(Items from a dataset)
[Start of Attachment]
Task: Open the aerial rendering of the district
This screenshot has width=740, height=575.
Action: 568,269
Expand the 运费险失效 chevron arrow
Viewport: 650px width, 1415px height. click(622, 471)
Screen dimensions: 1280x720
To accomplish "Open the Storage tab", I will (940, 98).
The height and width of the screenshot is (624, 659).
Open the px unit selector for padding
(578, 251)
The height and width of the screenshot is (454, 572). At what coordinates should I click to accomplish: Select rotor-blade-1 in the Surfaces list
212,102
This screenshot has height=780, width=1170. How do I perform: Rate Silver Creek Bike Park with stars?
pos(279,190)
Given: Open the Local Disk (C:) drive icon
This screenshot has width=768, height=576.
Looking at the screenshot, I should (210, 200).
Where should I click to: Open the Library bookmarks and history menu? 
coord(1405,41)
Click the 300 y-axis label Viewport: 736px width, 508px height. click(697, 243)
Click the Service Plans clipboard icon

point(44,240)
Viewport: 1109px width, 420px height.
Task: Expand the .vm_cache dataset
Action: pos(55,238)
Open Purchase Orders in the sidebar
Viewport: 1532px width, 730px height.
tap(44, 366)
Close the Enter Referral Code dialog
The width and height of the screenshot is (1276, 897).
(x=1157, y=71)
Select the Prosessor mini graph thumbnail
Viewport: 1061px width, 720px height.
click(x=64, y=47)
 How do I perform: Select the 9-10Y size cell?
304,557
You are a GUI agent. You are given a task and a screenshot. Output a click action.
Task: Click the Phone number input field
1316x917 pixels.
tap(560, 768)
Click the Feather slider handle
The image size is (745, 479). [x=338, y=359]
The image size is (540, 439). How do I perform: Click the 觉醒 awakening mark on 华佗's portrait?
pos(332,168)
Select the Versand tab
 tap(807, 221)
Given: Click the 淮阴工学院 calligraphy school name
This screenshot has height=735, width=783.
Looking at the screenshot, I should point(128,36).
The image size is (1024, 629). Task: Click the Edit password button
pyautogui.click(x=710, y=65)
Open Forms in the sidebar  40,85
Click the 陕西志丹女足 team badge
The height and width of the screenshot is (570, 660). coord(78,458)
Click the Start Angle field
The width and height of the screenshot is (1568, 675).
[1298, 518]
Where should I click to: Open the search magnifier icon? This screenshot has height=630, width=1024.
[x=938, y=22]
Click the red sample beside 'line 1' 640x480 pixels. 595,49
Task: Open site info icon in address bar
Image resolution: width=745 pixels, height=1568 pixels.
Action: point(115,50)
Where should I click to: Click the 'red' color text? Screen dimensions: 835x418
[End of Attachment]
> _What the task asks_
Write the lines out again exactly, from the one containing "Given: Click the" through the last line of the records, and include no other lines.

> _Exercise output_
Given: Click the 淮阴工学院 calligraphy school name
This screenshot has height=735, width=783.
Looking at the screenshot, I should point(128,36).
The image size is (1024, 629). Task: Click the Edit password button
pyautogui.click(x=710, y=65)
Open Forms in the sidebar  40,85
Click the 陕西志丹女足 team badge
The height and width of the screenshot is (570, 660). coord(78,458)
Click the Start Angle field
The width and height of the screenshot is (1568, 675).
[1298, 518]
Where should I click to: Open the search magnifier icon? This screenshot has height=630, width=1024.
[x=938, y=22]
Click the red sample beside 'line 1' 640x480 pixels. 595,49
Task: Open site info icon in address bar
Image resolution: width=745 pixels, height=1568 pixels.
Action: point(115,50)
Where should I click to: Click the 'red' color text? Screen dimensions: 835x418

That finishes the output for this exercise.